Progetto musicale di recente formazione e che vede il chitarrista emergente Luca Ballabio al timone come compositore, ma è bene da subito dare altre indicazioni in merito a questo album. Siamo al cospetto del suo primo album solista, con diversi ospiti più o meno conosciuti della scena metal e rock italiana, tra cui: GL Perotti (Extrema), Fabri Kiarelli (The Rockets), Grace Darkling (Nocturna), Alessio Spini (Screamin’ Demons), Trevor (Sadist), Edo Sala e Steve Ferrovecchio (Folkstone), Tiziana Cotella (Hocculta), Ross Lukather (Death SS), Angelo Perini (The Trip) e altri ancora.

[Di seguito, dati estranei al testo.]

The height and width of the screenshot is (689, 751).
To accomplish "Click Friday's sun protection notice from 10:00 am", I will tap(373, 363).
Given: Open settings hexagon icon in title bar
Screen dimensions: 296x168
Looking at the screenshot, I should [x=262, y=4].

Il sound proposto lascia un po’ stupiti, ma mi spiego meglio. Mi sarei aspettato di ascoltare le elucubrazioni chitarristiche tipiche di album di solisti dediti alla sei corde, quindi con un livello tecnico esasperato e con la chitarra elettrica al centro di tutto, a scapito magari di canzoni vere e proprie. Non è un caso che album di questo tipo siano spesso solo strumentali, e mi viene in mente ad esempio un altro chitarrista italiano fenomenale come Demetrio “Dimitry” Scopelliti, che appunto propone album strumentali e con un certo focus puntato sul suo strumento.

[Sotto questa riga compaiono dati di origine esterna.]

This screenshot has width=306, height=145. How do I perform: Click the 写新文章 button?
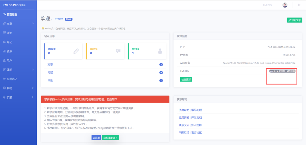tap(294, 20)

In questo album, invece, abbiamo tante voci di qualità che semplicemente cantano brani dirompenti, veloci, potenti ma comunque melodici. Il metal viene esplorato nella sua forma più classica. Solitamente in questi brani si va dall’hard rock ottantiano al power metal, sempre con risultati egregi. Qualcuno potrebbe pensare che la presenza di GL Perotti (ex Extrema) possa aver influito su un ipotetico influsso thrash metal, ma in realtà questo non è avvenuto, sebbene episodi come “Bleeding”, “Break The Chains”, “Change”, “Puppets” e di “The End” non sono poi troppo lontane da un certo “tiro” power/speed metal.

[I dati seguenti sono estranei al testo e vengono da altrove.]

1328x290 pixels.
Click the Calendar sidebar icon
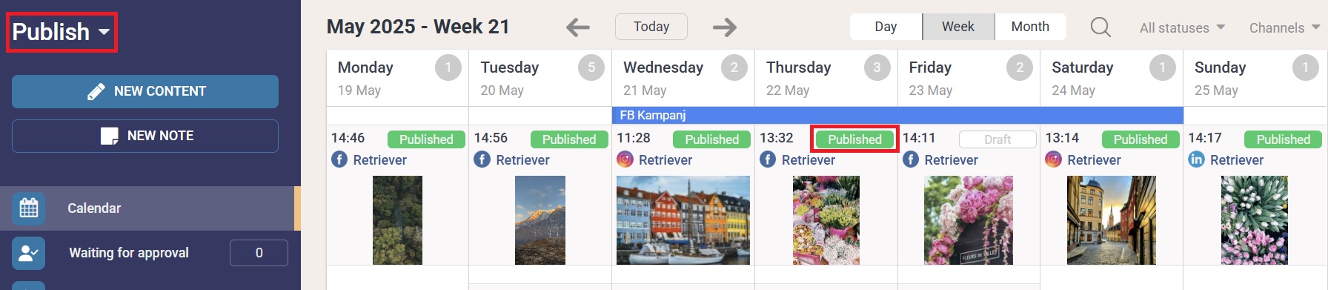click(x=29, y=208)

Un disco anche prodotto molto bene, dove ogni strumento si sente perfettamente, e con quel gain ben presente per poter far carburare brani che sono una vera goduria per il metallaro puro e senza troppi grilli per la testa. Questo album dimostra anche che l’unione fa la forza. Qui convivono tanti talenti e nessuno cerca di prevalere, ma semplicemente ognuno dà il suo apporto ad un disco francamente quasi inattaccabile, a patto che non cerchiate novità e sperimentazioni assortite. Qui c’è solo metallo ed è fatto con tutti i crismi.